Nessa perspectiva, podemos compreender, ainda, o passeio no Jardim Botânico enquanto um vislumbre imaginativo de infinitas possibilidades do que poderia ser a vida da protagonista sem que existisse as imposições sociais infligidas à figura feminina: a obrigação de se dedicar integralmente ao cuidado da casa, dos filhos e do marido. Logo, os ovos que Ana carregava dentro do bonde e que foram quebrados com o impacto e desequilíbrio ocorridos em decorrência da aparição do homem cego, representam a fragilidade de sua vida, e como tudo pode se esvair em um piscar de olhos, - “[...] as gemas amarelas escorriam” (LISPECTOR, 2009, p. 09). 

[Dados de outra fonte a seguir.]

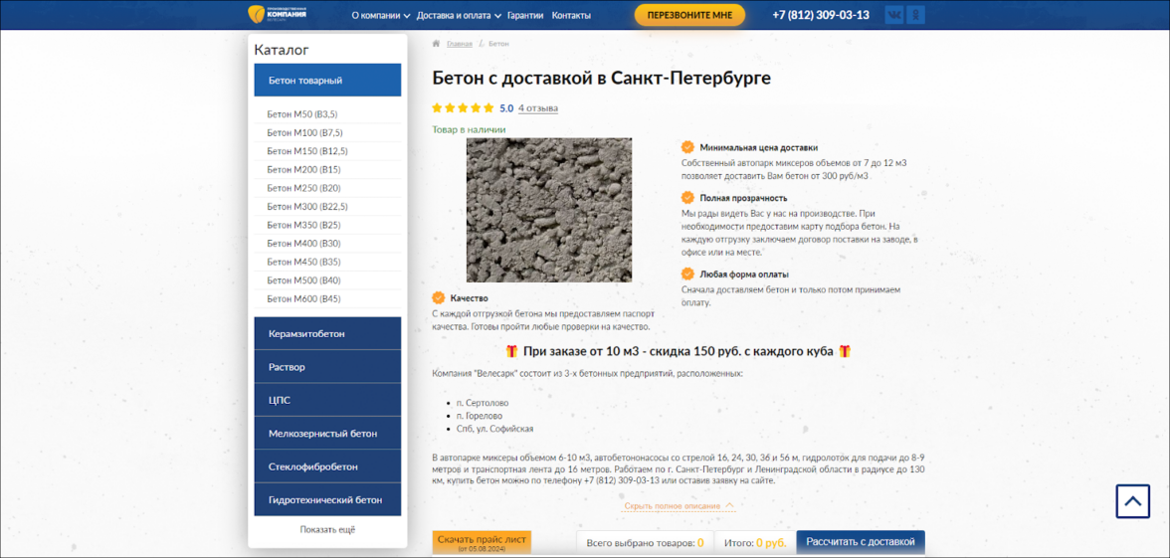Click the company logo in the header

(278, 14)
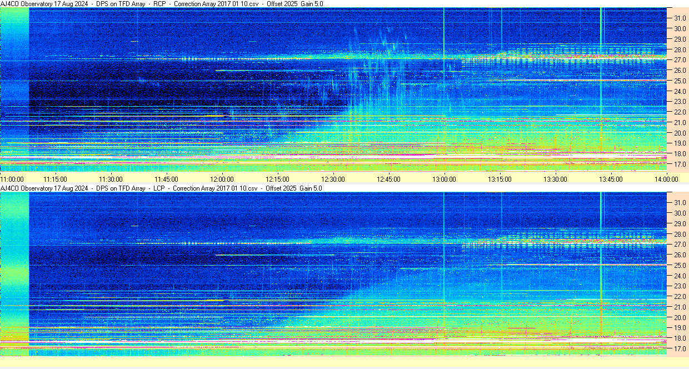Click the 17.0 frequency label in RCP panel
The width and height of the screenshot is (689, 369).
(679, 164)
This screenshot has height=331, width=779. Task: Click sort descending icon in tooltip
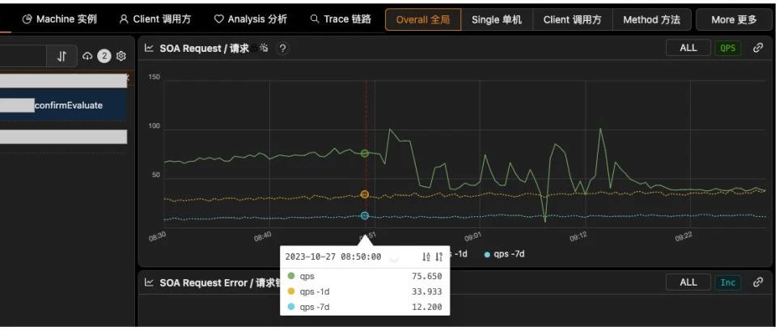coord(439,257)
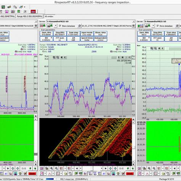Toggle the Independent control button

101,39
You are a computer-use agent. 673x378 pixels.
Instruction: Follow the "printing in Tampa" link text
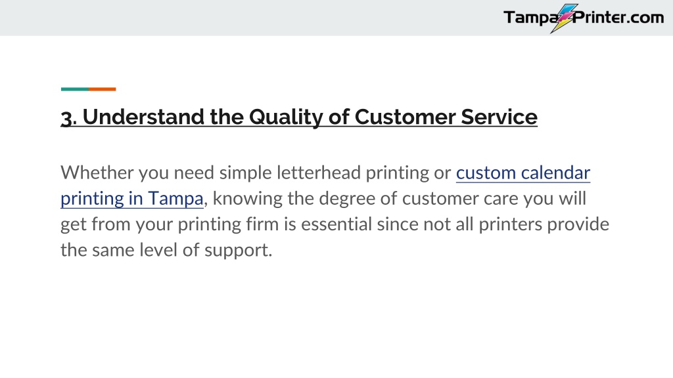pos(131,199)
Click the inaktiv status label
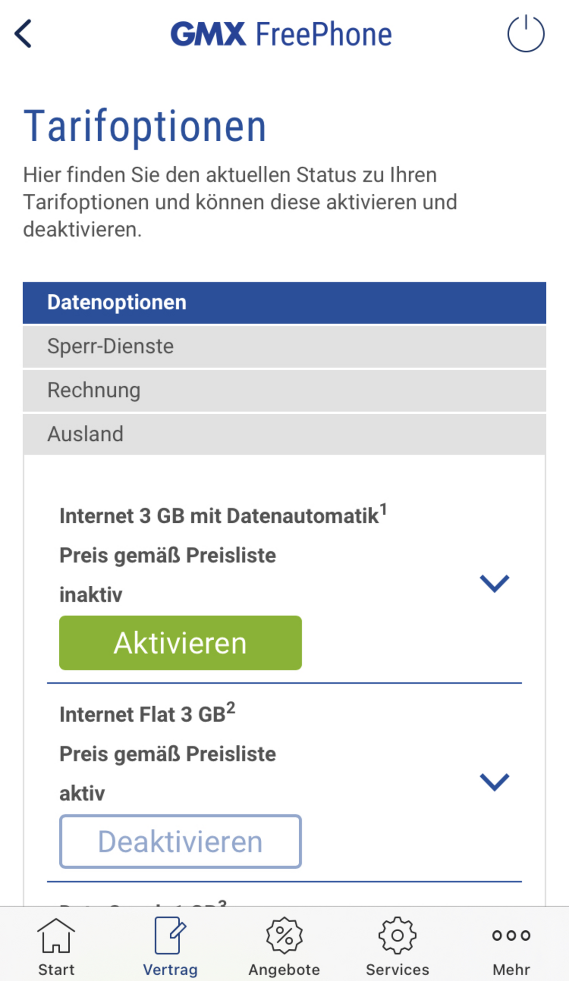Image resolution: width=569 pixels, height=981 pixels. (x=91, y=594)
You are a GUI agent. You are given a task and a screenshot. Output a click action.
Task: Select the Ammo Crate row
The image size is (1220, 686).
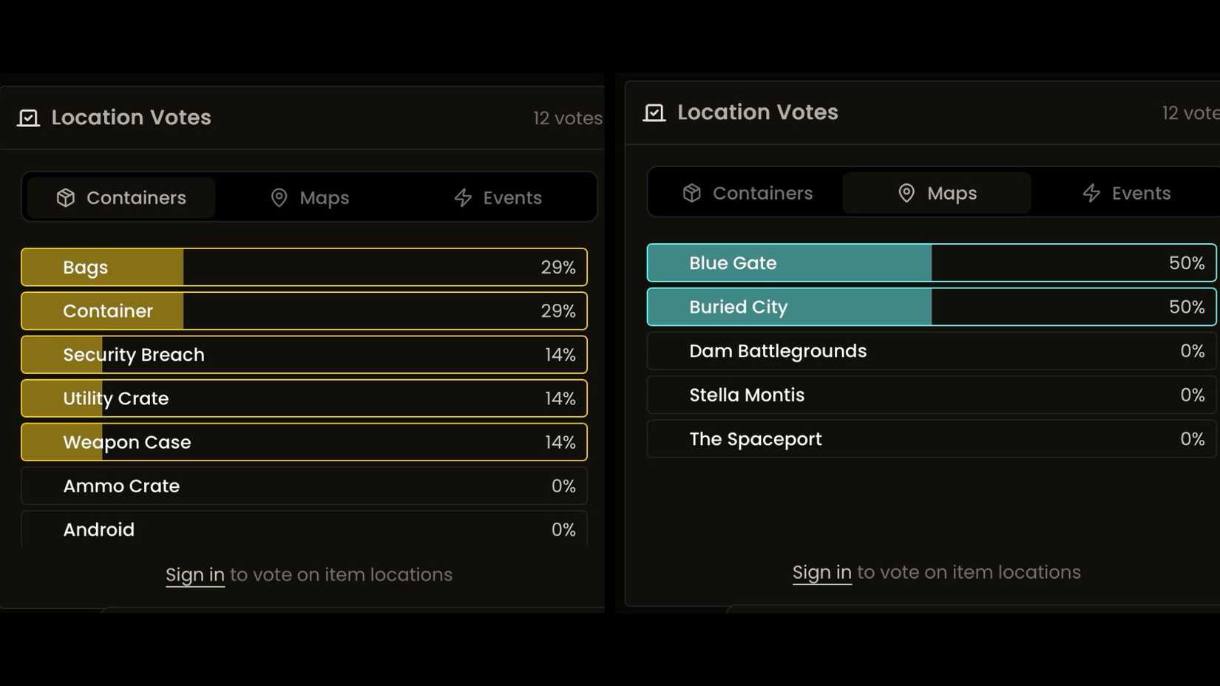click(304, 486)
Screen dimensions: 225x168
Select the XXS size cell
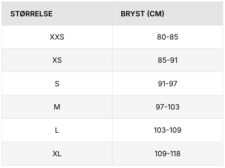click(x=57, y=37)
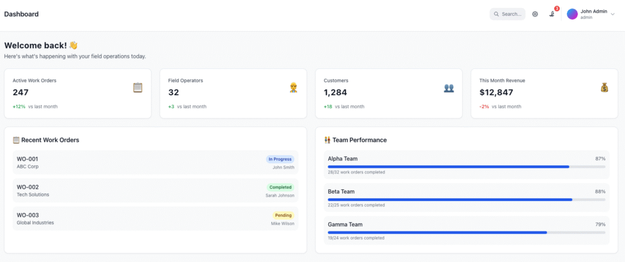Click the In Progress status badge
The image size is (625, 262).
tap(280, 159)
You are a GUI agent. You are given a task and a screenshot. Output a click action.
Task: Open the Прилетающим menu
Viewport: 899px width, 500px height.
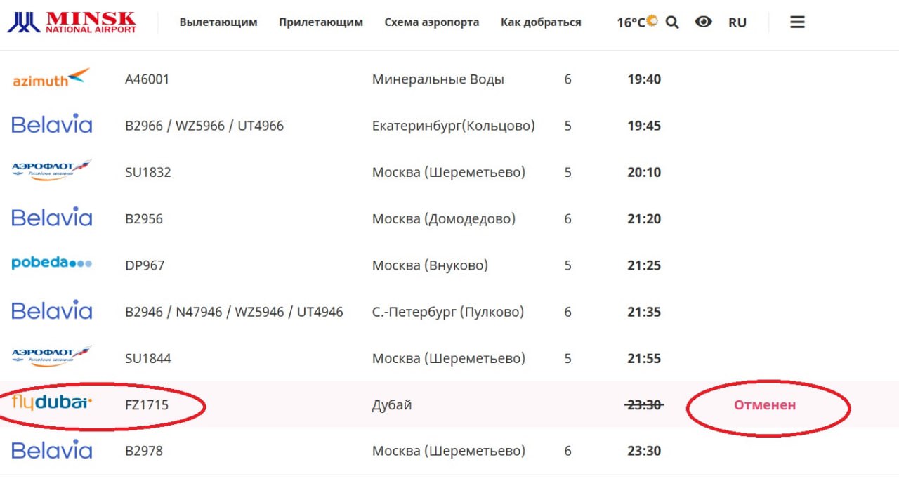click(x=321, y=22)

Desse modo, outro elemento a ser destacado consiste no fato de o marido de Ana, ao final do conto, a ter a puxado de volta de sua epifania, a afastando ainda mais da remota perspectiva de experenciar a vida em seu real e abrupto perigo, como podemos observar em uma das últimas frases do conto: “Num gesto que não era seu, mas que pareceu natural, segurou a mão da mulher, levando-a consigo sem olhar para trás, afastando-a do perigo de viver” (LISPECTOR, 2009, p. 11). Por fim, faz-se importante ressaltar que o referido conto, assim como a esmagadora maioria das produções Lispectorianas, possui uma inesgotável fonte interpretativa, podendo variar de acordo com o ponto de vista e com a ótica singular de quem o vivencia. Assim, a presente análise privilegiou elementos subjetivos que chamaram atenção no momento da leitura, atribuindo um foco particular às questões relacionadas a reflexões acerca da condição social da mulher e a elementos que, de alguma forma, a elucidassem. 
REFERÊNCIASBARBIERI, I. In: Coutinho, A. A Literatura no Brasil. 7 ed. São Paulo: Global, 2004.
LISPECTOR, C. Laços de família: contos. Rio De Janeiro: Rocco, 2009.